**Extrait:**

Déjà à l’intérieur, les jardins, les serres, les appartements étaient encombrés de tout ce que
Londres possédait de plus riche et de plus puissant. C’est tout au plus si l’on pouvait circuler
librement. A chaque instant, un essaim formidable de marquises et de ladies me barrait le passage et
me forçait à m’effacer pour ne pas m’exposer à froisser les plus éblouissantes toilettes que j’eusse
jamais vues. Cela m’était assez difficile, car de quelque côté que je me jetasse complaisamment, je
risquais fort de rencontrer le même inconvénient, tant était nombreuse et compacte la réunion de
Fulham.
A deux heures et demie, la Reine n’était pas encore arrivée, et l’on ignorait si l’on devait
attendre Sa Majesté pour commencer la fête ou passer outre, lorsque des hurrahs frénétiques, dont
l’air retentit à un mille de distance, annoncèrent qu’elle paraîtrait bientôt.
Aussitôt les cloches du village sonnèrent à triple volée; la musique entonna l’hymne nationale de
God save the queen (Dieu sauve la Reine), et les plus jeunes et les plus jolies femmes vinrent former
une double haie sur le passage de Sa Majesté.
Ces apprêts étaient à peine terminés, que la Reine descendit de voiture, et suivant une immense
avenue tapissée de drap rouge et abritée par un dais aux riantes couleurs, se dirigea vers le salon où
le concert attendait sa présence pour commencer.
Là, au milieu du cercle qu’avaient formé les dames patronnesses, Sa Majesté prit place, et le
concert commença.
Certes, c’eût été avec bonheur que j’aurais écouté les douces mélodies, les voix si suaves et si
sonores qui furent entendues dans cette enceinte. Malheureusement le salon, malgré ses vastes
proportions, ne pouvait contenir tout le monde, et l’affluence était si grande que non-seulement il était
comble, mais que les abords s’en trouvaient envahis jusqu’au point où les dernières vibrations des
voix venaient s’éteindre.
Il fallut donc me contenter d’entendre du dehors les nombreux bravos accordés aux habiles
chanteurs. Roger surtout obtint un véritable triomphe dans son morceau de Lucie de Lammermoor; on
sait la manière ravissante dont il le chante. La Reine, elle-même, demanda qu’il le dît une seconde
fois.
Le concert se terminait à peine que, suivant le programme qui en avait été rédigé d’avance, la
Royale spectatrice vint assister aux quadrilles dans lesquels figuraient, on se le rappelle, des dames
revêtues de costumes rivalisant d’élégance et de richesse.
J’avais bien aussi le plus grand désir d’assister à ce gracieux spectacle, mais je crus utile à mes
intérêts d’aller jeter un dernier coup-d’oeil sur ma scène. Je me dirigeai donc vers mon théâtre où
l’on m’avait réservé une entrée particulière, et j’allais gravir les quelques marches qui y
conduisaient, quand je me sentis saisir par le bras.

**Données enregistrées:**
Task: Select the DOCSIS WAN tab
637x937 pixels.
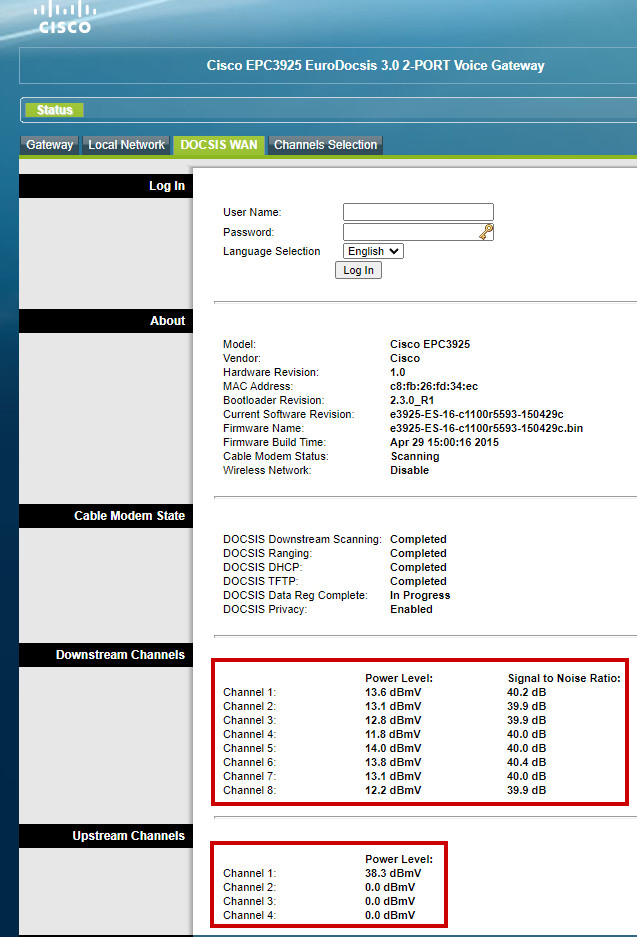Action: [x=218, y=145]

**Tâches à réaliser:**
1. Recopiez l’extrait sur la fête de Fulham depuis « Le concert se » jusqu’à « et de richesse. » inclus.
2. Pour chaque affirmation, indiquez par oui ou par non si elle concorde avec l’extrait sur la fête de Fulham, en citant les mots décisifs de celui-ci.
(a) La Reine était déjà arrivée à deux heures et demie.
(b) Le salon du concert pouvait contenir toute l’assistance.
(c) La Reine demanda que Roger chante son morceau une seconde fois.
3. Rédigez la suite de l’extrait sur la fête de Fulham, à partir de sa dernière phrase.

**Réponses:**
1.
Le concert se terminait à peine que, suivant le programme qui en avait été rédigé d’avance, la
Royale spectatrice vint assister aux quadrilles dans lesquels figuraient, on se le rappelle, des dames
revêtues de costumes rivalisant d’élégance et de richesse.

2.
(a) Non : « A deux heures et demie, la Reine n’était pas encore arrivée »
(b) Non : « le salon, malgré ses vastes proportions, ne pouvait contenir tout le monde »
(c) Oui : « La Reine, elle-même, demanda qu’il le dît une seconde fois. »

3.
—Ah! Monsieur Robert-Houdin, me dit en souriant un Monsieur, qui se mit à monter l’escalier
avec moi, cela se trouve à merveille, nous allons entrer de compagnie.
—Où cela, Monsieur? demandai-je, tout étonné de cette proposition.
—Où cela? mais sur votre théâtre, répondit l’inconnu d’un ton d’autorité, et j’espère bien que
vous ne me refuserez pas ce plaisir-là.
—Je suis fâché de vous refuser, Monsieur; mais cela ne se peut pas, dis-je poliment, sachant que
dans l’enceinte de Fulham, il ne pouvait y avoir que des gens pour lesquels on devait avoir des
égards.
—Pourquoi cela ne se pourrait-il pas? riposta mon interlocuteur avec une insistance marquée; je
trouve au contraire que rien n’est plus facile. Si nous ne pouvons passer de front par la porte, nous y
entrerons l’un après l’autre.
—Pardonnez-moi, Monsieur, de vous refuser, mais aucun étranger ne doit pénétrer sur ma scène.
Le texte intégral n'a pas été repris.